What does this mean for my story?  It’s meant being willing to spend my entire time off work in a place where I know little, can’t read or speak Hebrew, have had to practice putting my own thoughts and ideas aside at times and listen – the on-going activity in my brain has had to stop.  It’s meant being a part of families whose structure and sense may be a lot like mine and yet I can’t verbally communicate hopes, dreams and heartaches with them without simplifying these, or asking for a friend to translate.  It’s also meant at times having NO idea what the next day holds – I know I can’t live like this when I work with clients on a schedule – but it is teaching me to slow down my sense of urgency about life.  This morning I woke up feeling panicked at the thought of a) needing to extrovert and b) wanting to work?!  I am on holiday and I was missing brain time – until I realised actually, it was creative time….time to try find words to engage my senses and being about where life is at…

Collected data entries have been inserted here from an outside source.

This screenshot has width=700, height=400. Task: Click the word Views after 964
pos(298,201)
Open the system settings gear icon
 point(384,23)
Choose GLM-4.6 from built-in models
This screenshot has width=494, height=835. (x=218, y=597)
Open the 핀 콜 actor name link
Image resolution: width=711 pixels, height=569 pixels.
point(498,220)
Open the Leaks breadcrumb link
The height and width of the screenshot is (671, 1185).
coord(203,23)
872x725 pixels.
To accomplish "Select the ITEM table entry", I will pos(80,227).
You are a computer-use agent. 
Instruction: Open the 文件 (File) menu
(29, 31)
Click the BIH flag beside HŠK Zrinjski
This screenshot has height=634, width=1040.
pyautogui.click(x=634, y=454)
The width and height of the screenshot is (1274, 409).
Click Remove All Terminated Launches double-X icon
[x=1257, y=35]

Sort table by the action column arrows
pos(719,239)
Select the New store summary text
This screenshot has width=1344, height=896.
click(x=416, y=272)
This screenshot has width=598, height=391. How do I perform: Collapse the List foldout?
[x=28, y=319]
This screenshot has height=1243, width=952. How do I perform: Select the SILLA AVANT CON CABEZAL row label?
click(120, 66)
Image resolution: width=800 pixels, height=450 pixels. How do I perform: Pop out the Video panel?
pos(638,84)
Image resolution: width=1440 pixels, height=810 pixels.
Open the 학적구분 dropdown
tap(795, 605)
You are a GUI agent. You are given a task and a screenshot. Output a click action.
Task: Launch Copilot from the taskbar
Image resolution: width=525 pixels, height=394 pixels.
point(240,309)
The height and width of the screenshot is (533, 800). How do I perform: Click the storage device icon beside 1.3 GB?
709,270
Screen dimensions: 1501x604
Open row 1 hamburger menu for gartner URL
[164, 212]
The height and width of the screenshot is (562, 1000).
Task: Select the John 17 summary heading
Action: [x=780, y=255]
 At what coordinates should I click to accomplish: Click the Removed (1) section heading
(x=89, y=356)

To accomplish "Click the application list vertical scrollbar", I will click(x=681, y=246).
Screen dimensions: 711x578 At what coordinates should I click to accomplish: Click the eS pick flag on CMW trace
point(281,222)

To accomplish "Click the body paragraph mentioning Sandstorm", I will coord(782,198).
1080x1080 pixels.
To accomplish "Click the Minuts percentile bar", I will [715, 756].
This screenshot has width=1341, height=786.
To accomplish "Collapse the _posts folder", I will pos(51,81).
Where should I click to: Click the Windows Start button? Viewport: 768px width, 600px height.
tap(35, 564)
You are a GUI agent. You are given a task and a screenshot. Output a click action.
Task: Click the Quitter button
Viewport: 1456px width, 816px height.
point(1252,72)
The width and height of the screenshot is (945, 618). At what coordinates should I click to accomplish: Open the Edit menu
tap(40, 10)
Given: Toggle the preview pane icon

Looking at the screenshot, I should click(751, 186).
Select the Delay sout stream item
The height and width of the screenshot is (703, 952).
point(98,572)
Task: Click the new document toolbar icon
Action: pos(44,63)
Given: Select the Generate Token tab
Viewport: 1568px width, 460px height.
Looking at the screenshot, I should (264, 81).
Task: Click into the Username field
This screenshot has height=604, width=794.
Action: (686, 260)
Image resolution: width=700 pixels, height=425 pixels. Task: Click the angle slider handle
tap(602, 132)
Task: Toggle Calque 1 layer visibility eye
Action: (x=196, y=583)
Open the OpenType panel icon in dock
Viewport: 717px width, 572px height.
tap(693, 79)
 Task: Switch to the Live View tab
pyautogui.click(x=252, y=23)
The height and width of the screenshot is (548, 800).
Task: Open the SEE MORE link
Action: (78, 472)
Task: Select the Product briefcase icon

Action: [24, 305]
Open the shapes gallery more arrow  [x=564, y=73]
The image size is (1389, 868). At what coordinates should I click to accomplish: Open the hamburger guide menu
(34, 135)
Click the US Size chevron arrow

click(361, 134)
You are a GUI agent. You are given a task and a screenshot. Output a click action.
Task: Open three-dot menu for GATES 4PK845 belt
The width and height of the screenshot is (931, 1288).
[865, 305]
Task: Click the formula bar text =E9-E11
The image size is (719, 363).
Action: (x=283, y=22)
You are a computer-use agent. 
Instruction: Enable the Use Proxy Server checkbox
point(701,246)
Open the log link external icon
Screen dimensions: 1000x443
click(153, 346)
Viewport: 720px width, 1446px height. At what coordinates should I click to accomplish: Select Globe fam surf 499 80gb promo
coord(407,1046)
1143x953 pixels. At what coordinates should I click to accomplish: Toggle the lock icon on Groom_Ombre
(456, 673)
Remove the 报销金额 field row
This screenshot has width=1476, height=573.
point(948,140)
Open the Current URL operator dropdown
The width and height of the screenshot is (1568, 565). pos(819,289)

Prior to coming to Israel, a friend and I were chatting and she said to me that she believed that Israel held something for me that I needed to be prepared for else it would catch me unawares –I think that she was right.  But I also think that what it is, is a process unfolding and that my biggest gift has been just being…has been letting go of needing to be in charge, in control and know everything tomorrow holds, and rather be open to experience.  This has meant NOT sitting on the couch daily and waiting for life to happen, but rather being open to engaging with friends, some old, some new and some who feel like they have been in my world forever, but actually haven’t really at all….and letting the whole experience happen – of moving, tasting, touching, listening and seeing…’s reminded me of how exhausting and yet how fulfilling life is when we live in this space.

Henri Nouwen’s comment on living your way into a new way of thinking sums up the shift that has happened simply as this year I chose to be in a place with no big New Year hype.  Israel celebrates New Year in keeping with Jewish tradition in September.  My new way of living into a new way of thinking meant giving me permission to not be around NY parties on the 31st December. It meant booking an unplanned holiday. It meant trusting my bookkeeper to chase up all the outstanding accounts rather than stressing about them. It’s meant being okay with much actually.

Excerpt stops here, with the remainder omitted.